Records from a collection
╭──
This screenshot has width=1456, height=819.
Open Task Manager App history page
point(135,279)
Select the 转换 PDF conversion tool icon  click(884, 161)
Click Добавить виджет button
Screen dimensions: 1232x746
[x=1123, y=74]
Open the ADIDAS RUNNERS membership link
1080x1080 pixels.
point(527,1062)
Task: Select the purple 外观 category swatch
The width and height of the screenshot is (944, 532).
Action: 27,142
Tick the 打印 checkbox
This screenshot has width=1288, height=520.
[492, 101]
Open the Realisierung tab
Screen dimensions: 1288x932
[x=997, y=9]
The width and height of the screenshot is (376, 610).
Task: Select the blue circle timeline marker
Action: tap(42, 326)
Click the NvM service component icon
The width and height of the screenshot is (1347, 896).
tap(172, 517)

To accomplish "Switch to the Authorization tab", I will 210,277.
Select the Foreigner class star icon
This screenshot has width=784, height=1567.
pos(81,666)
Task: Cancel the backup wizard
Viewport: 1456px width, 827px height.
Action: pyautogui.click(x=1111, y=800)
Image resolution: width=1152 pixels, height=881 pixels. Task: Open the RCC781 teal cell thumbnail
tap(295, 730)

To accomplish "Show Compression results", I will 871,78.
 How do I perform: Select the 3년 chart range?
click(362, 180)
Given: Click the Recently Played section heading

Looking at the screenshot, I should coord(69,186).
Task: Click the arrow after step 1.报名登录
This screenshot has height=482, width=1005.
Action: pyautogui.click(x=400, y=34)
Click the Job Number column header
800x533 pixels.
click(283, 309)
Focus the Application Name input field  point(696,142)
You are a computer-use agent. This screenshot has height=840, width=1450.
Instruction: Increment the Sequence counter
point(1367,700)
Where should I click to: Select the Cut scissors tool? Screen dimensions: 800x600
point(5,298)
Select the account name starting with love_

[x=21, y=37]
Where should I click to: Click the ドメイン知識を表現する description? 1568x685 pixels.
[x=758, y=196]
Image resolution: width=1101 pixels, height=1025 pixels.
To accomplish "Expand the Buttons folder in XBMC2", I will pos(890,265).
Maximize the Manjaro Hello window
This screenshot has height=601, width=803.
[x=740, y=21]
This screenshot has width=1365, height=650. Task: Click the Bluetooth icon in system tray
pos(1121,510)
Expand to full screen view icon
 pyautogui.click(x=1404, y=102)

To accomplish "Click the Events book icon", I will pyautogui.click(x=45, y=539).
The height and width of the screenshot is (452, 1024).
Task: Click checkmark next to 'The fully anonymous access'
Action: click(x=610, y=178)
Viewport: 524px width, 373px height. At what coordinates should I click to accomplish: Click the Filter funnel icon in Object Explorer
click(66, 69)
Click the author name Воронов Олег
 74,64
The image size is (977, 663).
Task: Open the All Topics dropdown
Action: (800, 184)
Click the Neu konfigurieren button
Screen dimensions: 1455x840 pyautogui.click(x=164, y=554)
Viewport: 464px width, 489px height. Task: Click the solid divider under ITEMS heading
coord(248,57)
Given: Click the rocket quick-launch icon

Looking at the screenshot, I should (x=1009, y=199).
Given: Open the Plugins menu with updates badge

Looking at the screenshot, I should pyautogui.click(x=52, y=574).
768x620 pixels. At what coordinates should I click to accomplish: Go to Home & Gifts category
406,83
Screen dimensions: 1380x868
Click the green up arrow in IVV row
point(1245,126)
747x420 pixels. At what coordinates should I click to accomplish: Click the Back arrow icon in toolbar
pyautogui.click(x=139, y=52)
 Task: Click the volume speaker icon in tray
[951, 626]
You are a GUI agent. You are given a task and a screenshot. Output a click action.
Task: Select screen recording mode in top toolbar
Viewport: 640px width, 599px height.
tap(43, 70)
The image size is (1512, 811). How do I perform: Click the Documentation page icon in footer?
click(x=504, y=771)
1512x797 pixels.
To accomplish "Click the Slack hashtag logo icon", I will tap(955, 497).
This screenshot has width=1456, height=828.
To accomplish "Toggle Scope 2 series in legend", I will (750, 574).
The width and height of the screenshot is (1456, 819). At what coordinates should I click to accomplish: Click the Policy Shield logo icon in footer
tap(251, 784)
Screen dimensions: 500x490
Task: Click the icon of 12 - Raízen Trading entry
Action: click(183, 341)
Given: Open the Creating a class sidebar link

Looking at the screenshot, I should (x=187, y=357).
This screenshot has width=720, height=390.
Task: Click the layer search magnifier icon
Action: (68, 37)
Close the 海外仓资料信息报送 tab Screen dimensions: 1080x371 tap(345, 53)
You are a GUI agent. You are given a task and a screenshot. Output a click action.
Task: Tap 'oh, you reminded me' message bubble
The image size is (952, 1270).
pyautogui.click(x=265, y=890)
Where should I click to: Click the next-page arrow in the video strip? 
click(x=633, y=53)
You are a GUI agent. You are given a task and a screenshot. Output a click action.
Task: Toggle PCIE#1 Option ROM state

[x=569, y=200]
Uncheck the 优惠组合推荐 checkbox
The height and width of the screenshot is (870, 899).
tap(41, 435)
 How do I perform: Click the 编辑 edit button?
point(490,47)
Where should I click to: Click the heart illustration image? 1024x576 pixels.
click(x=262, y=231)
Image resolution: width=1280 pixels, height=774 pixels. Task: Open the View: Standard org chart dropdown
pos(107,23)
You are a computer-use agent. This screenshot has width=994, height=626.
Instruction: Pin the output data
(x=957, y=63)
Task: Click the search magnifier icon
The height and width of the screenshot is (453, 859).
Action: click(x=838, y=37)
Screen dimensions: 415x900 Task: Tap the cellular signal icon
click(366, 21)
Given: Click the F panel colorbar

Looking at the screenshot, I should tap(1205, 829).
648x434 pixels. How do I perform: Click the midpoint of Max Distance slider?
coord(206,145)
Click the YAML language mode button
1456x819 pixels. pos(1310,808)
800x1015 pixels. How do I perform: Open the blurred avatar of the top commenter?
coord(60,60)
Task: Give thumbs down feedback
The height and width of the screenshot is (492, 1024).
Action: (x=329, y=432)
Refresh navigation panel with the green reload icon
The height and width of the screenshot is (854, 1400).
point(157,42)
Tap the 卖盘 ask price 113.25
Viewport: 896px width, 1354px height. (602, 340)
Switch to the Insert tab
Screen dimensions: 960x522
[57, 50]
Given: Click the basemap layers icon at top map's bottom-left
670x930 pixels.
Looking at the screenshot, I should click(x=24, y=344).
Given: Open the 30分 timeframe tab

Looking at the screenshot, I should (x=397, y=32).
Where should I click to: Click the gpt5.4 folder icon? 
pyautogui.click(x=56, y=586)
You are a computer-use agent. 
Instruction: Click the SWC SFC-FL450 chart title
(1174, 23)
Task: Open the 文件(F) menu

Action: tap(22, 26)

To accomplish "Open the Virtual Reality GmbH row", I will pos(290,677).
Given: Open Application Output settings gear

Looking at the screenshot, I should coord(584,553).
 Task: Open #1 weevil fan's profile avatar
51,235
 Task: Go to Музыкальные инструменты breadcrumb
╰──
▶ WHAT TO DO:
Edit the items above so that every "Where should I click to" reads "Where do I click to", and leave the rest of the text as it is.

▶ OUTPUT FOR THIS EXERCISE:
This screenshot has width=1456, height=819.
Open Task Manager App history page
point(135,279)
Select the 转换 PDF conversion tool icon  click(884, 161)
Click Добавить виджет button
Screen dimensions: 1232x746
[x=1123, y=74]
Open the ADIDAS RUNNERS membership link
1080x1080 pixels.
point(527,1062)
Task: Select the purple 外观 category swatch
The width and height of the screenshot is (944, 532).
Action: 27,142
Tick the 打印 checkbox
This screenshot has width=1288, height=520.
[492, 101]
Open the Realisierung tab
Screen dimensions: 1288x932
[x=997, y=9]
The width and height of the screenshot is (376, 610).
Task: Select the blue circle timeline marker
Action: tap(42, 326)
Click the NvM service component icon
The width and height of the screenshot is (1347, 896).
tap(172, 517)

To accomplish "Switch to the Authorization tab", I will 210,277.
Select the Foreigner class star icon
This screenshot has width=784, height=1567.
pos(81,666)
Task: Cancel the backup wizard
Viewport: 1456px width, 827px height.
Action: pyautogui.click(x=1111, y=800)
Image resolution: width=1152 pixels, height=881 pixels. Task: Open the RCC781 teal cell thumbnail
tap(295, 730)

To accomplish "Show Compression results", I will 871,78.
 How do I perform: Select the 3년 chart range?
click(362, 180)
Given: Click the Recently Played section heading

Looking at the screenshot, I should coord(69,186).
Task: Click the arrow after step 1.报名登录
This screenshot has height=482, width=1005.
Action: pyautogui.click(x=400, y=34)
Click the Job Number column header
800x533 pixels.
click(283, 309)
Focus the Application Name input field  point(696,142)
You are a computer-use agent. This screenshot has height=840, width=1450.
Instruction: Increment the Sequence counter
point(1367,700)
Where do I click to: Select the Cut scissors tool? Screen dimensions: 800x600
point(5,298)
Select the account name starting with love_

[x=21, y=37]
Where do I click to: Click the ドメイン知識を表現する description? 1568x685 pixels.
[x=758, y=196]
Image resolution: width=1101 pixels, height=1025 pixels.
To accomplish "Expand the Buttons folder in XBMC2", I will pos(890,265).
Maximize the Manjaro Hello window
This screenshot has height=601, width=803.
[x=740, y=21]
This screenshot has width=1365, height=650. Task: Click the Bluetooth icon in system tray
pos(1121,510)
Expand to full screen view icon
 pyautogui.click(x=1404, y=102)

To accomplish "Click the Events book icon", I will pyautogui.click(x=45, y=539).
The height and width of the screenshot is (452, 1024).
Task: Click checkmark next to 'The fully anonymous access'
Action: click(x=610, y=178)
Viewport: 524px width, 373px height. At what coordinates should I click to accomplish: Click the Filter funnel icon in Object Explorer
click(66, 69)
Click the author name Воронов Олег
 74,64
The image size is (977, 663).
Task: Open the All Topics dropdown
Action: (800, 184)
Click the Neu konfigurieren button
Screen dimensions: 1455x840 pyautogui.click(x=164, y=554)
Viewport: 464px width, 489px height. Task: Click the solid divider under ITEMS heading
coord(248,57)
Given: Click the rocket quick-launch icon

Looking at the screenshot, I should (x=1009, y=199).
Given: Open the Plugins menu with updates badge

Looking at the screenshot, I should pyautogui.click(x=52, y=574).
768x620 pixels. At what coordinates should I click to accomplish: Go to Home & Gifts category
406,83
Screen dimensions: 1380x868
Click the green up arrow in IVV row
point(1245,126)
747x420 pixels. At what coordinates should I click to accomplish: Click the Back arrow icon in toolbar
pyautogui.click(x=139, y=52)
 Task: Click the volume speaker icon in tray
[951, 626]
You are a GUI agent. You are given a task and a screenshot. Output a click action.
Task: Select screen recording mode in top toolbar
Viewport: 640px width, 599px height.
tap(43, 70)
The image size is (1512, 811). How do I perform: Click the Documentation page icon in footer?
click(x=504, y=771)
1512x797 pixels.
To accomplish "Click the Slack hashtag logo icon", I will tap(955, 497).
This screenshot has width=1456, height=828.
To accomplish "Toggle Scope 2 series in legend", I will (750, 574).
The width and height of the screenshot is (1456, 819). At what coordinates should I click to accomplish: Click the Policy Shield logo icon in footer
tap(251, 784)
Screen dimensions: 500x490
Task: Click the icon of 12 - Raízen Trading entry
Action: click(183, 341)
Given: Open the Creating a class sidebar link

Looking at the screenshot, I should (x=187, y=357).
This screenshot has width=720, height=390.
Task: Click the layer search magnifier icon
Action: (68, 37)
Close the 海外仓资料信息报送 tab Screen dimensions: 1080x371 tap(345, 53)
You are a GUI agent. You are given a task and a screenshot. Output a click action.
Task: Tap 'oh, you reminded me' message bubble
The image size is (952, 1270).
pyautogui.click(x=265, y=890)
Where do I click to: Click the next-page arrow in the video strip? 
click(x=633, y=53)
You are a GUI agent. You are given a task and a screenshot. Output a click action.
Task: Toggle PCIE#1 Option ROM state

[x=569, y=200]
Uncheck the 优惠组合推荐 checkbox
The height and width of the screenshot is (870, 899).
tap(41, 435)
 How do I perform: Click the 编辑 edit button?
point(490,47)
Where do I click to: Click the heart illustration image? 1024x576 pixels.
click(x=262, y=231)
Image resolution: width=1280 pixels, height=774 pixels. Task: Open the View: Standard org chart dropdown
pos(107,23)
You are a computer-use agent. This screenshot has width=994, height=626.
Instruction: Pin the output data
(x=957, y=63)
Task: Click the search magnifier icon
The height and width of the screenshot is (453, 859).
Action: click(x=838, y=37)
Screen dimensions: 415x900 Task: Tap the cellular signal icon
click(366, 21)
Given: Click the F panel colorbar

Looking at the screenshot, I should tap(1205, 829).
648x434 pixels. How do I perform: Click the midpoint of Max Distance slider?
coord(206,145)
Click the YAML language mode button
1456x819 pixels. pos(1310,808)
800x1015 pixels. How do I perform: Open the blurred avatar of the top commenter?
coord(60,60)
Task: Give thumbs down feedback
The height and width of the screenshot is (492, 1024).
Action: (x=329, y=432)
Refresh navigation panel with the green reload icon
The height and width of the screenshot is (854, 1400).
point(157,42)
Tap the 卖盘 ask price 113.25
Viewport: 896px width, 1354px height. (602, 340)
Switch to the Insert tab
Screen dimensions: 960x522
[57, 50]
Given: Click the basemap layers icon at top map's bottom-left
670x930 pixels.
Looking at the screenshot, I should click(x=24, y=344).
Given: Open the 30分 timeframe tab

Looking at the screenshot, I should (x=397, y=32).
Where do I click to: Click the gpt5.4 folder icon? 
pyautogui.click(x=56, y=586)
You are a computer-use agent. 
Instruction: Click the SWC SFC-FL450 chart title
(1174, 23)
Task: Open the 文件(F) menu

Action: tap(22, 26)

To accomplish "Open the Virtual Reality GmbH row", I will pos(290,677).
Given: Open Application Output settings gear

Looking at the screenshot, I should coord(584,553).
 Task: Open #1 weevil fan's profile avatar
51,235
 Task: Go to Музыкальные инструменты breadcrumb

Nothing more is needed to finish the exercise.